### Problem statement
Please quote the lines from the one containing "What do you" through the last line, including both, and leave the pictures out.

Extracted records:
++++++++++++++++++++
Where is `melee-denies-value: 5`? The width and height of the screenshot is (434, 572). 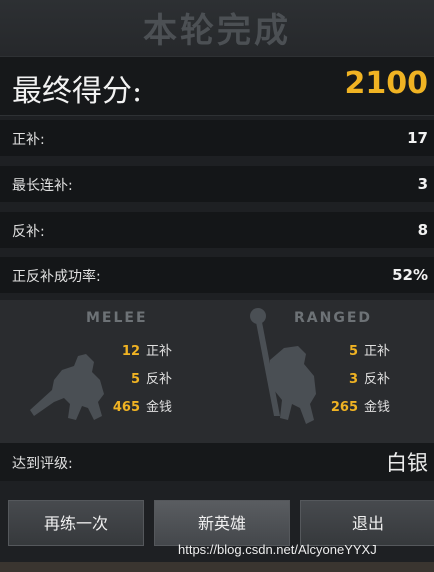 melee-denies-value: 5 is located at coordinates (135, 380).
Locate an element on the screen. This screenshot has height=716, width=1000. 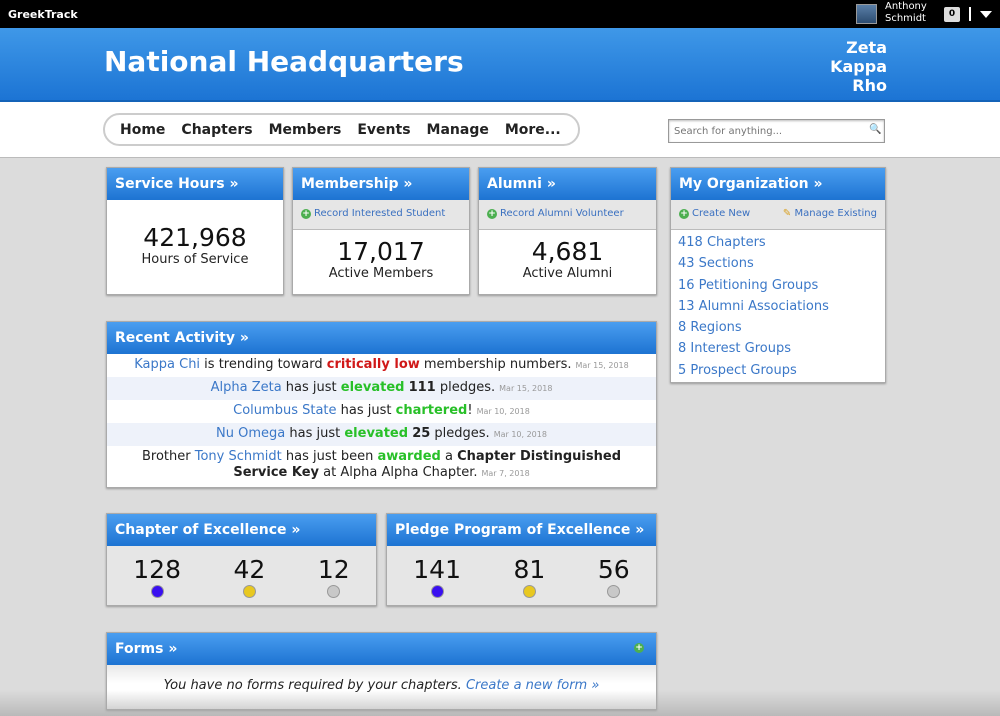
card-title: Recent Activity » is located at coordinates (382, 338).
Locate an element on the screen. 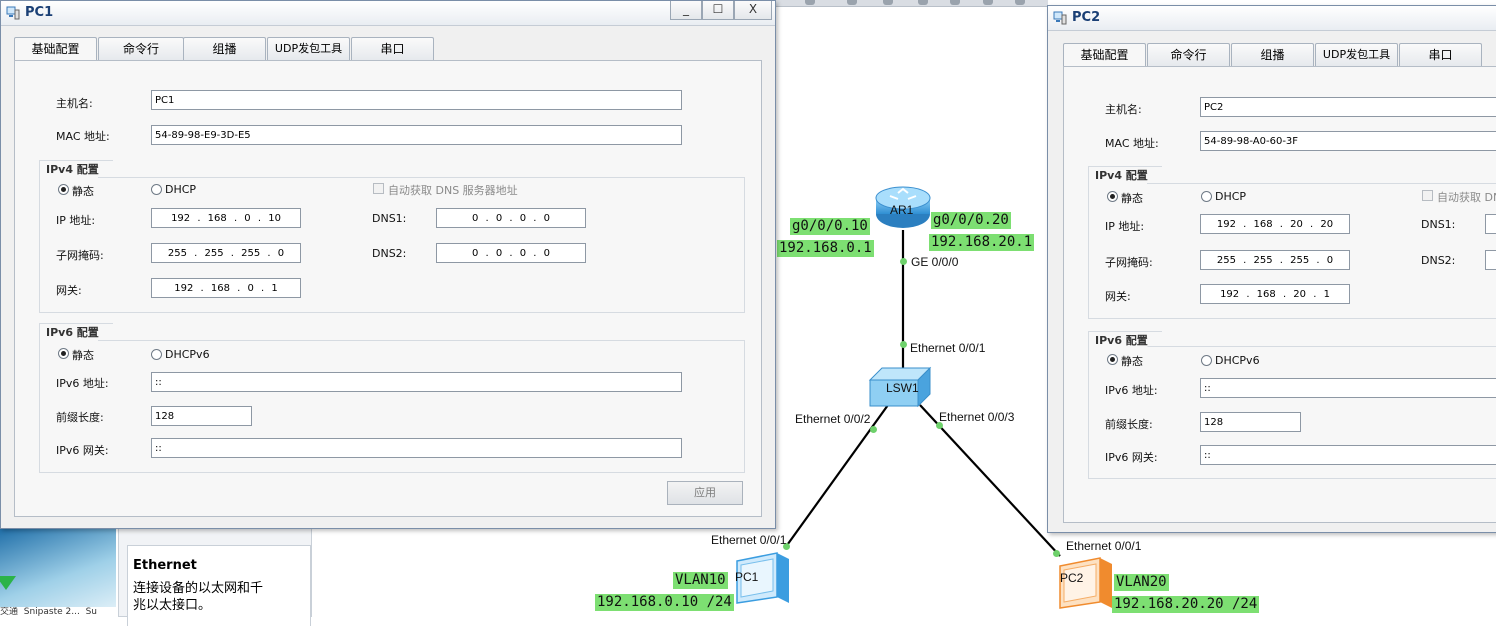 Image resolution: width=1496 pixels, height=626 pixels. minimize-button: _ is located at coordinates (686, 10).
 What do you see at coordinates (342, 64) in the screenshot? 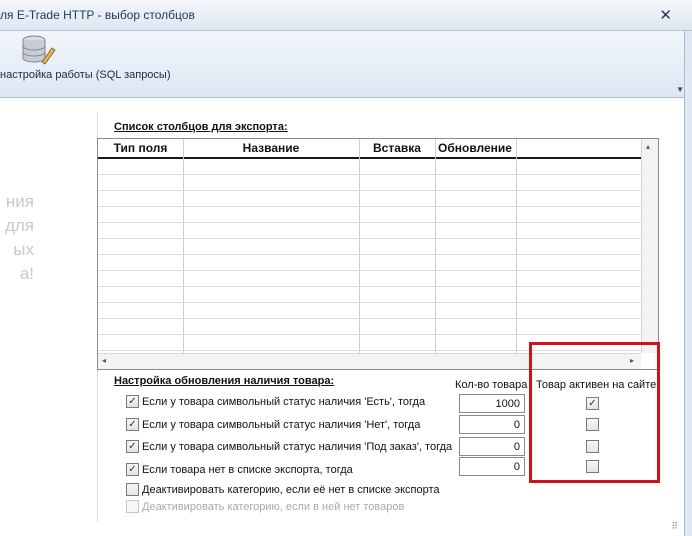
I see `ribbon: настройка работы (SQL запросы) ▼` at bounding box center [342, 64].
++++++++++++++++++++
### Exercise solution
 What do you see at coordinates (342, 64) in the screenshot? 
I see `ribbon: настройка работы (SQL запросы) ▼` at bounding box center [342, 64].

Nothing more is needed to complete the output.